# GIVEN TASK
Gather every line of the records below that contains the word "Click" and copy each such line in full. Case counts, so only lines whose capitalization matches the word qualify.

start SUPPLIED RECORDS

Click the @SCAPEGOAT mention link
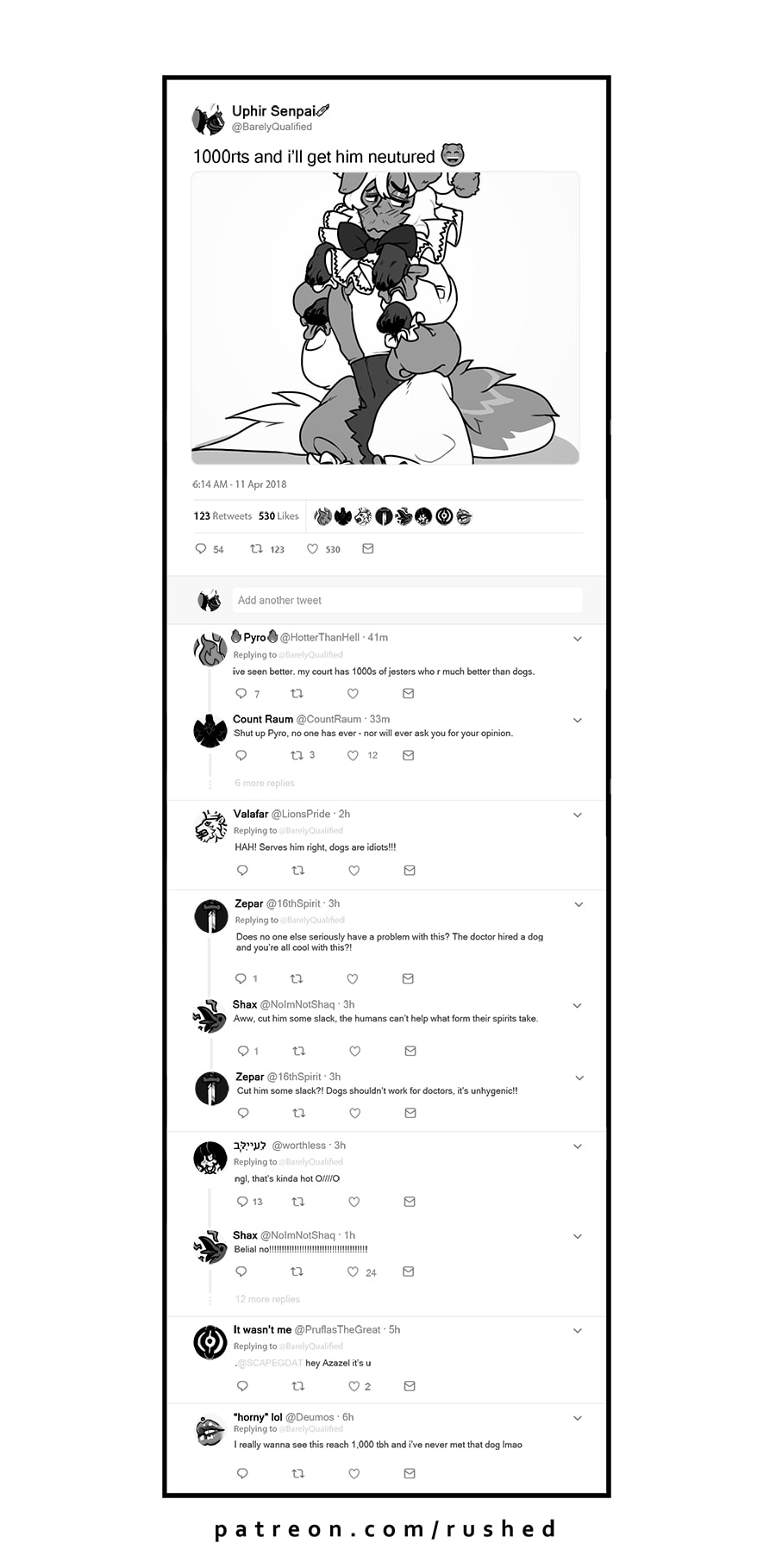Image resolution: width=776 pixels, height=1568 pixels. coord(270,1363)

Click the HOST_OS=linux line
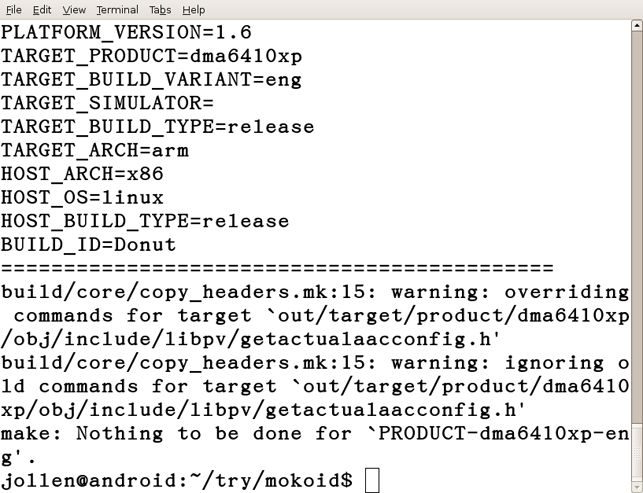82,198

end SUPPLIED RECORDS
start SUPPLIED RECORDS

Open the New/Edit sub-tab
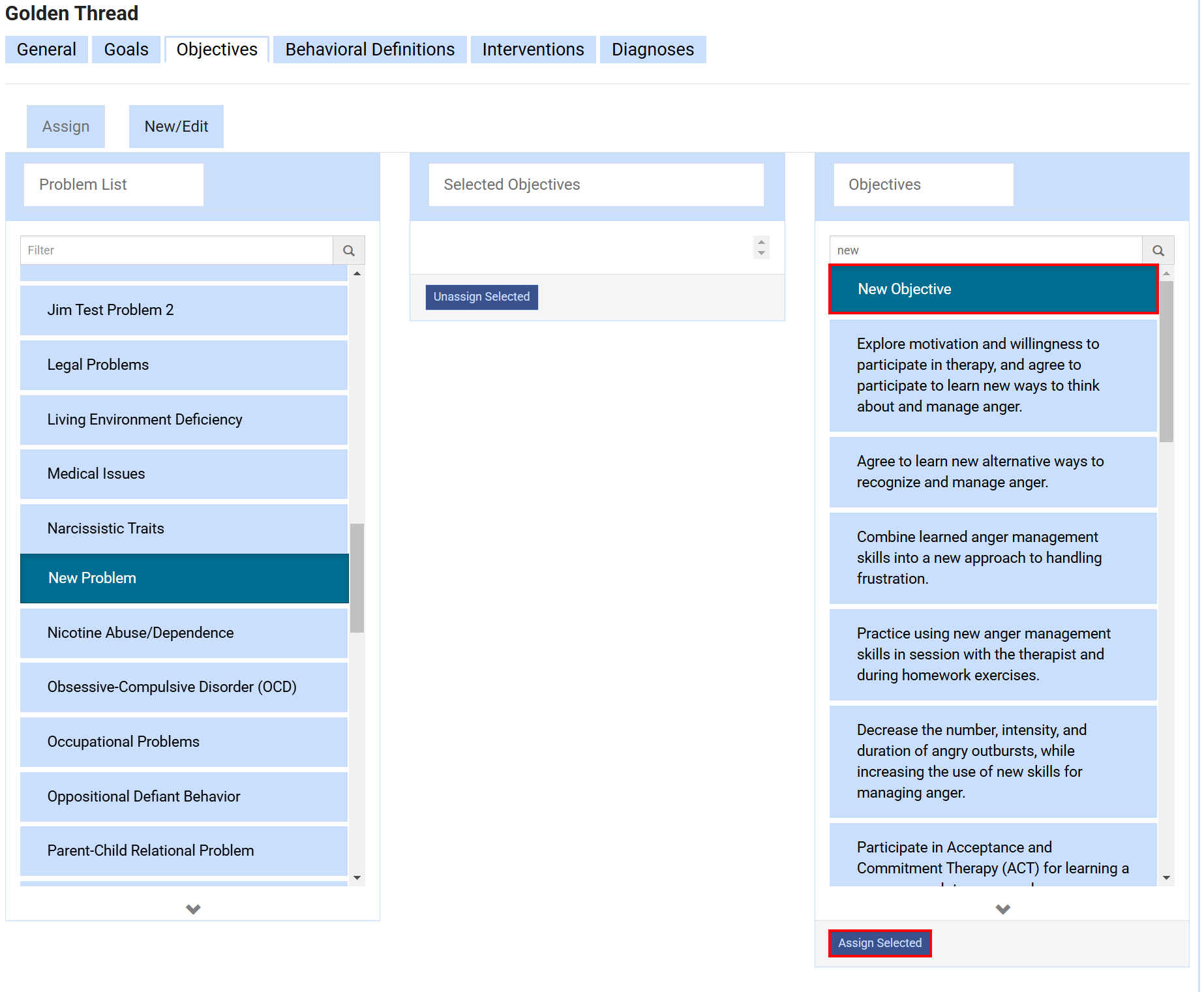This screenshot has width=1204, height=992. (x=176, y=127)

end SUPPLIED RECORDS
start SUPPLIED RECORDS

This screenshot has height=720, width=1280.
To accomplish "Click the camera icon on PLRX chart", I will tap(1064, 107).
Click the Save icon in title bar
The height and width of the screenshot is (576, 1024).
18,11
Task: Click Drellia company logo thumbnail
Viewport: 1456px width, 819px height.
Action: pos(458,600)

end SUPPLIED RECORDS

# RESULT FOR THIS TASK
Click the @SCAPEGOAT mention link
Click the HOST_OS=linux line
To accomplish "Click the camera icon on PLRX chart", I will tap(1064, 107).
Click the Save icon in title bar
Task: Click Drellia company logo thumbnail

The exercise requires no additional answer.